Sunday, September 7, 2008

spiritually excited and tired at the same time

Haha is it possible to be spiritually excited and tired at the same time?

I'm super psyched out to serve in G-Kidz today, even if it was just for a day. It was a good experience haha and I'm so glad that we were able to put across what we needed to teach, and more importantly, to be able to put it across in such a way that the kids understood - Huiting: Babe, if you're reading this - JOB WELL DONE!! Thank God for ya babe! You caught the baton everytime I was lagging haha. Hope that I will get to do again with ya soon! heh brainstorming about a modern version of Luke 12 yesterday and this morning was fun!!

Haha just jumping and singing for God in omega room 1 made me feel like a kid back in sunday school again. God brought back some unhappy memories but it was for a good reason and I'm glad that He did. I remembered how back then in primary 4, back in my family church, COS, I just simply couldn't click with the rest of my friends in the same level and would sometimes just hide in the toilet for 2 hours or wander around in the building, until my mom finished her service, feeling that loneliness, that helplessness, even though I knew that God was right there with me all the time. Through this, I could understand how the kids might be feeling and to take notice especially during the entire process. But just as I was standing there, I felt God's heart for the children, a burden heavier than before, now on my heart.

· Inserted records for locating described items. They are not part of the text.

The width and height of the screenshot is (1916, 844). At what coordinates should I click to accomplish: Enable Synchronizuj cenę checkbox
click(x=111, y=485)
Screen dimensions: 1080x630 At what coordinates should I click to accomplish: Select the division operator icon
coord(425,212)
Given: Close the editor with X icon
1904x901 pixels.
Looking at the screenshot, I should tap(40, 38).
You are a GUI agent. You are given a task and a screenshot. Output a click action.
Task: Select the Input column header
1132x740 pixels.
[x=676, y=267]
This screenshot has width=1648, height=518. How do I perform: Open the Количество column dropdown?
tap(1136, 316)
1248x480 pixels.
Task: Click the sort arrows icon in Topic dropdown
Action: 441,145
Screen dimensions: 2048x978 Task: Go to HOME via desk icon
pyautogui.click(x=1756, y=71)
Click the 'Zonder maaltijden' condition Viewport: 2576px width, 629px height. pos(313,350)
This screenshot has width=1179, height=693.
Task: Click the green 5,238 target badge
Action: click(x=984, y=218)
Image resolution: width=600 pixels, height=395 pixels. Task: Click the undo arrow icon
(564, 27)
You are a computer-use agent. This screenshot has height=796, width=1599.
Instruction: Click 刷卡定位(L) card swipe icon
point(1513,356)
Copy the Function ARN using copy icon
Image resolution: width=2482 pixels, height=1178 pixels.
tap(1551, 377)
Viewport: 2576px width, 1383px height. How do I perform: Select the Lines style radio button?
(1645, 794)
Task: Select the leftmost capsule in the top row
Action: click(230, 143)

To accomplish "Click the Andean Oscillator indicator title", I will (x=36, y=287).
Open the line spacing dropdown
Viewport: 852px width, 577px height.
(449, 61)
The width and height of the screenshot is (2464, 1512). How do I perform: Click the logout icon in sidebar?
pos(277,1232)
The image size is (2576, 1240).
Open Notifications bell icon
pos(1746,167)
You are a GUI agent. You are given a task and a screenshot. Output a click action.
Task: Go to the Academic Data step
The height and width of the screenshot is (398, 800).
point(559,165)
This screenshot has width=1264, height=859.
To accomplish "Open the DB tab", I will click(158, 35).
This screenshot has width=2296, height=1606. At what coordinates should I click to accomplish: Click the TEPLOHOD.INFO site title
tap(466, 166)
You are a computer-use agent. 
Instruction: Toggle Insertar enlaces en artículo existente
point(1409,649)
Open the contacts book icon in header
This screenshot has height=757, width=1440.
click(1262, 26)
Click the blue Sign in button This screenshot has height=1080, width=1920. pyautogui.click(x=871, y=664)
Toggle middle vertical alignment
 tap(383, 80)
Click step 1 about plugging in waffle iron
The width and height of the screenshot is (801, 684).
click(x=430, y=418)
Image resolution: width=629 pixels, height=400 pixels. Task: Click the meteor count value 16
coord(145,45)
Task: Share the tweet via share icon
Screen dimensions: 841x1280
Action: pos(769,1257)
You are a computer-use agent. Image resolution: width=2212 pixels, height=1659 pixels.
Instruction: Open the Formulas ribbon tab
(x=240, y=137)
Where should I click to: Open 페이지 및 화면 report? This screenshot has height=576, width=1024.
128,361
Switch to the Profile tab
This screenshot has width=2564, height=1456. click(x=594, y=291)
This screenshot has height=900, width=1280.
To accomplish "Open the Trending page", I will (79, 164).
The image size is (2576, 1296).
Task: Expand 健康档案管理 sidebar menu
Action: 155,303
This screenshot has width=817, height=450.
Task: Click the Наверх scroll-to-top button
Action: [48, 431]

Jesus loves his little children
All the children of the world
Red and yellow, black and white
All are precious in His sight
Jesus loves His little children of the world

Jesus really loves every single child He brought into this world. He does so much.

Yet at the same time, other issues at hand bog me down. Committed it all to God at the altar and He showed me a super corny scene. But the word that He spoke to me through Jiarong was the best - "Beautiful". Hahaha not about myself la (but of course, I am beautiful =P) but something that God has blessed me with, which is coming to a year in mid-Sept (haha ppl who know what I'm talking about will know what I'm saying). And the anointing from God makes me feel even more burdened now. God, rekindle the fire. Strike the spark once more in us. We wanna make it last. Set our hearts ablaze. And God, guide me to do the right thing at the right time.

Many reflections to be done. Will blog another time soon.